CVE-2024-46712 affects the Linux kernel's DRM VMWare graphics driver (vmwgfx). The vulnerability was discovered in September 2024 and involves an issue with coherent dumb buffers in configurations without 3D support. The affected versions include Linux kernel 6.10.4 through 6.10.8, and various 6.11 release candidates (rc2 through rc5) (NVD).

The vulnerability stems from the improper handling of coherent dumb buffers in the VMWare graphics driver when 3D acceleration is disabled. The issue occurs because coherent surfaces only make sense when the host renders to them using accelerated APIs. Without 3D support, the entire content of dumb buffers stays in the guest, making the synchronization between guest and host unnecessary. Additionally, configurations without 3D typically run with very low graphics memory limits (around 16MB), causing issues with pinned console framebuffer, mob cursors, and graphical login manager (Kernel Patch). The vulnerability has been assigned a CVSS v3.1 base score of 5.5 (Medium) with vector: CVSS:3.1/AV:L/AC:L/PR:L/UI:N/S:U/C:N/I:N/A:H (NVD).

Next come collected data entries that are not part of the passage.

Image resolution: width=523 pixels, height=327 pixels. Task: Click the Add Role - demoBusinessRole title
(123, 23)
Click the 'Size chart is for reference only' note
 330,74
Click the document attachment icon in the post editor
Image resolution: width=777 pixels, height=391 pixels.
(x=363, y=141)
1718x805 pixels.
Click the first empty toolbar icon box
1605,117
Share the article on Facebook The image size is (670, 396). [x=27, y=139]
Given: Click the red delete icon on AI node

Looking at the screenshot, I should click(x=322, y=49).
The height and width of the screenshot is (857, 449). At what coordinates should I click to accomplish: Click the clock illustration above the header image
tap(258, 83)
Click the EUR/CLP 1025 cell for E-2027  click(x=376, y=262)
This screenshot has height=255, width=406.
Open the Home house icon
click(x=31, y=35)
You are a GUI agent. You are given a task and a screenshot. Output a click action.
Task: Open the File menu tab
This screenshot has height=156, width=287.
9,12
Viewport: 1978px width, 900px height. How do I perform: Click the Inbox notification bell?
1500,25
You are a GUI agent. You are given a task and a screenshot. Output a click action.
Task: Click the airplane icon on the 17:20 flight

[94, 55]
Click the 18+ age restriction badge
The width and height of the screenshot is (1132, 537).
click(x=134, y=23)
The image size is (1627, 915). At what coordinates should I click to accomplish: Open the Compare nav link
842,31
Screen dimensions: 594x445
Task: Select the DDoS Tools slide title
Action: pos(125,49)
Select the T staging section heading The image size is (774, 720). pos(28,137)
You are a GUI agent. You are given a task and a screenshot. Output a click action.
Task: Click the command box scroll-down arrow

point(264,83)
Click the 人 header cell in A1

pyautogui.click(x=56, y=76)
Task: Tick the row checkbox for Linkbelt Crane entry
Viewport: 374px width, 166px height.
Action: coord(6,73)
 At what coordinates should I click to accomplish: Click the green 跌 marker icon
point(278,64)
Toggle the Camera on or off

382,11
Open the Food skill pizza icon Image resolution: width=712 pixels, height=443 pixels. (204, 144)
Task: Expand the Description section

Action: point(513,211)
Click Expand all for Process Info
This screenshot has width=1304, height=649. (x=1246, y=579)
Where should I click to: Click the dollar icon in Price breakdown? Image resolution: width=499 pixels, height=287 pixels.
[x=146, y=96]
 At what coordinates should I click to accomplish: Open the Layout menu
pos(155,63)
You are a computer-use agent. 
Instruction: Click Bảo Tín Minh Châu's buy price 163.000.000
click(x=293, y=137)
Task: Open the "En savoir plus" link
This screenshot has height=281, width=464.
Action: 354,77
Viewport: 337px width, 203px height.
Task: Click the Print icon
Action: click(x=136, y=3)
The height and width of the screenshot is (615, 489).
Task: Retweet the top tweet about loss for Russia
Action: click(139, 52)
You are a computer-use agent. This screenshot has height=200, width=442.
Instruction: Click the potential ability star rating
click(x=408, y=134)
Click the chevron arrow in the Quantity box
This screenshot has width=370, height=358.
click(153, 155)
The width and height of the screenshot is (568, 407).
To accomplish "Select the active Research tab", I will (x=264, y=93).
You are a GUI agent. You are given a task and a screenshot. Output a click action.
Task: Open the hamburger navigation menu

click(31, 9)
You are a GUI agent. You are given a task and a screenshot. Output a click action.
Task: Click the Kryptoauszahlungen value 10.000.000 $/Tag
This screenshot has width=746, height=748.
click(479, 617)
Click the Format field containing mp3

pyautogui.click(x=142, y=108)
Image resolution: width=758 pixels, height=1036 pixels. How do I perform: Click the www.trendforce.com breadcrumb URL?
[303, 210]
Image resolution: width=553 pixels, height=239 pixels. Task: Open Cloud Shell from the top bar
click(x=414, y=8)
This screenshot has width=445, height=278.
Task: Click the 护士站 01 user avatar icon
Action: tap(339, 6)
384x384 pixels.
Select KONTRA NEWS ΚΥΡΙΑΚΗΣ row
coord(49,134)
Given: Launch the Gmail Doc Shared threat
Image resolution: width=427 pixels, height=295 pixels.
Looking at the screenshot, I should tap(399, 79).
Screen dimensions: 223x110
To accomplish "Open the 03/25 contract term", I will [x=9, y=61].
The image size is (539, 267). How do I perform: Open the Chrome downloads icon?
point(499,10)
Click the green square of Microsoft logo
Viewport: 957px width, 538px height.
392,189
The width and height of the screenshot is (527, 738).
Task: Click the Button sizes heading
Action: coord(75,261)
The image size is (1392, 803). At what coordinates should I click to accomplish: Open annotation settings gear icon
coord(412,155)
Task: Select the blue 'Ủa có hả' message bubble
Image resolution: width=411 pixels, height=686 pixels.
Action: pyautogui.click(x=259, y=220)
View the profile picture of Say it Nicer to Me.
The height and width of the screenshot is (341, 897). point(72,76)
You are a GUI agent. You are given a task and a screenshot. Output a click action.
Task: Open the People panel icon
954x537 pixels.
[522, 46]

The vulnerability can lead to system resource exhaustion, particularly in configurations with limited graphics memory. When exploited, it can cause the system to run out of graphics memory, affecting the functionality of the console framebuffer, mouse cursors, and the graphical login manager (Kernel Patch).

The vulnerability has been fixed by ensuring that coherent dumb buffers are only used on configurations with 3D enabled. The fix has been implemented in the Linux kernel through a patch that modifies the vmwgfx driver's behavior (Kernel Patch).